Rumors about Nvidia RTX 4000 and AMD RX 7000 are circulating on the web
While the current generation of graphics cards is still the main topic of conversation, that hasn't stopped speculation about what's to come. In fact, the next generation architectures from AMD and Nvidia already seem to be much more interesting than the preparations for RDNA 2 and Ampere. This, of course, is due to the return to competition from AMD, although we should not forget about Intel exit plans to the discrete graphics market. Anyway, let's get back to the Nvidia RTX 4000 and AMD Radeon RX 7000 Series rumors.
Several well-known insiders with a relatively accurate reputation have released new information about what will define the next generation of GPUs. Starting with Nvidia, we have confirmation from both Kopite7kimi, so and from greymon55, that the green team will use TSMC's 5nm manufacturing process to build more powerful GPUs with features like more CUDA cores, stream processors, Tensor cores, and beloved RT cores. Given that this would be a huge upgrade over Samsung's 8nm process, we should expect a huge generational upgrade with the Nvidia RTX 4000 Series. Further rumors from TechRadar it is speculated that Nvidia's next flagship model might even boast 18 CUDA cores, while the current RTX 432 has 3090 cores.
In addition, Greymon55 believes that Nvidia has decided to use the Lovelace architecture for the next lineup. We've known about both Lovelace and another architecture called Hopper for some time now, but it wasn't clear what exact purposes they could be used for. Nvidia's Lovelace is currently believed to lighten the RTX 4000 series, while Hopper is on hold for the RTX 5000 series. Hopper is probably far from done, but it's a multi-billion dollar company and they like to plan ahead.
Several years of epic competition
Moving on to AMD, most of the discussion ( via WCCFTech ) was related to the RDNA 3 architecture, specifically how multi-chip design can be used to spread workloads across multiple GPU dies.
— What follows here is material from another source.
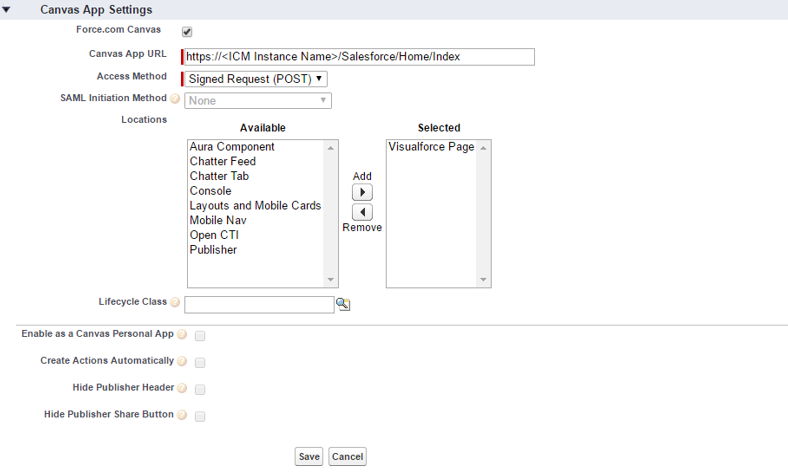The image size is (788, 475).
Task: Click help icon beside Create Actions Automatically
Action: [x=182, y=362]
It's similar to how AMD builds Ryzen processors with so many cores, but for GPUs, the engineering is more complex. Latency has been one of the major problems in multi-chip designs. AMD's revolutionary Infinity Cache technology may finally be the answer to this problem.
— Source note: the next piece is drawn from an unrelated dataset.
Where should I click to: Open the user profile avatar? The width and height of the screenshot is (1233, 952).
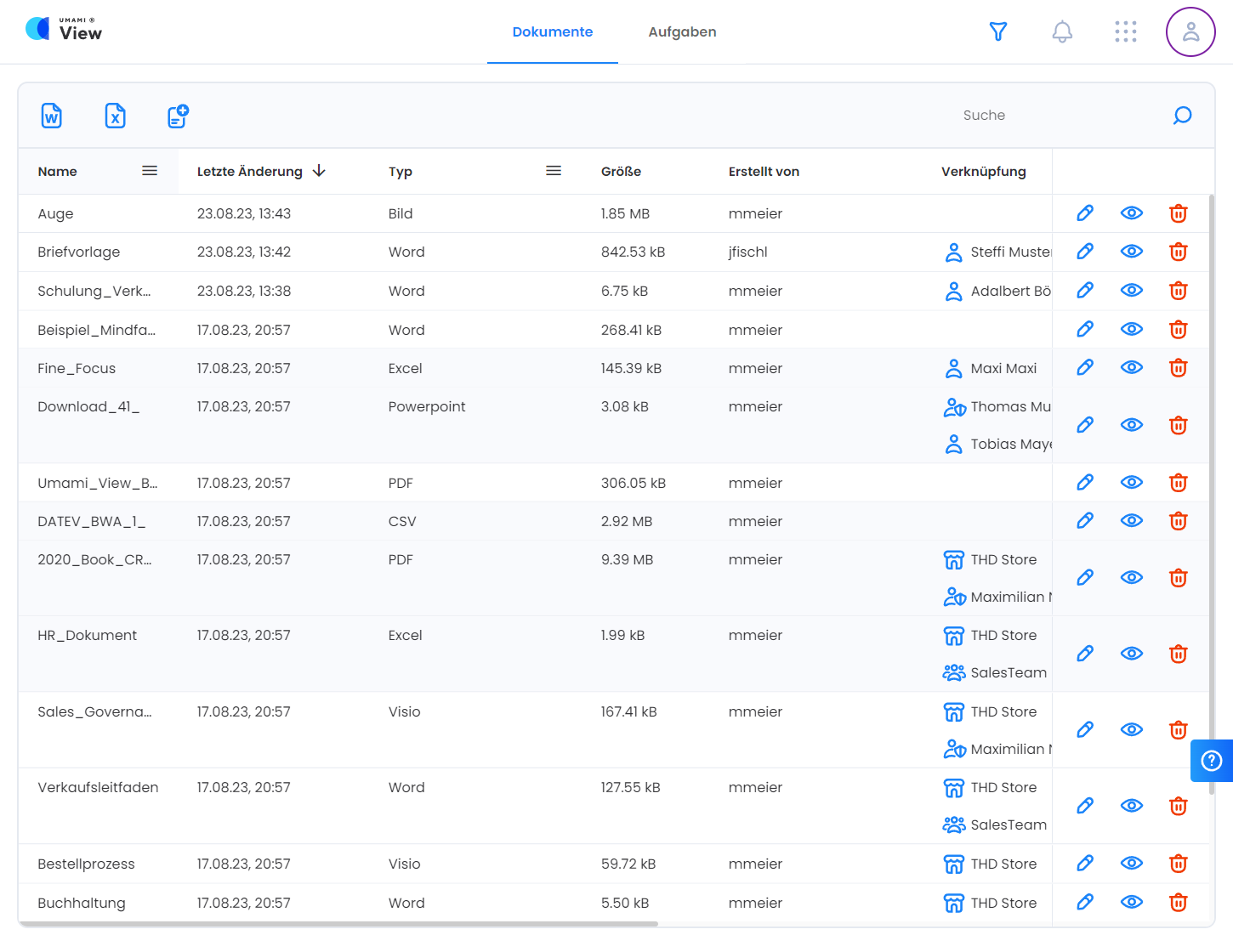tap(1190, 32)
Moore's Law is Dead , another well-known insider, also expects RDNA 3 to provide at least a 40% increase in performance per watt over RDNA 2, with 40% being a conservative estimate. The leaker claims that AMD still doesn't know if it can get a multi-chip GPU to work already in RDNA 3, but says the performance gain could be much higher if AMD is successful.
It remains unclear which production node AMD plans to use for the RX 7000 series, but there could be a good reason for this. Given current supply constraints, the fact that Zen 4 will be on TSMC 5nm, and now possibly Nvidia's RTX 4000 series, something like TSMC's 6nm might be needed to guarantee production volume. If the AMD Radeon RX 7000 Series is indeed using a multi-chip design, it can certainly afford to use an older process as a better overall business solution.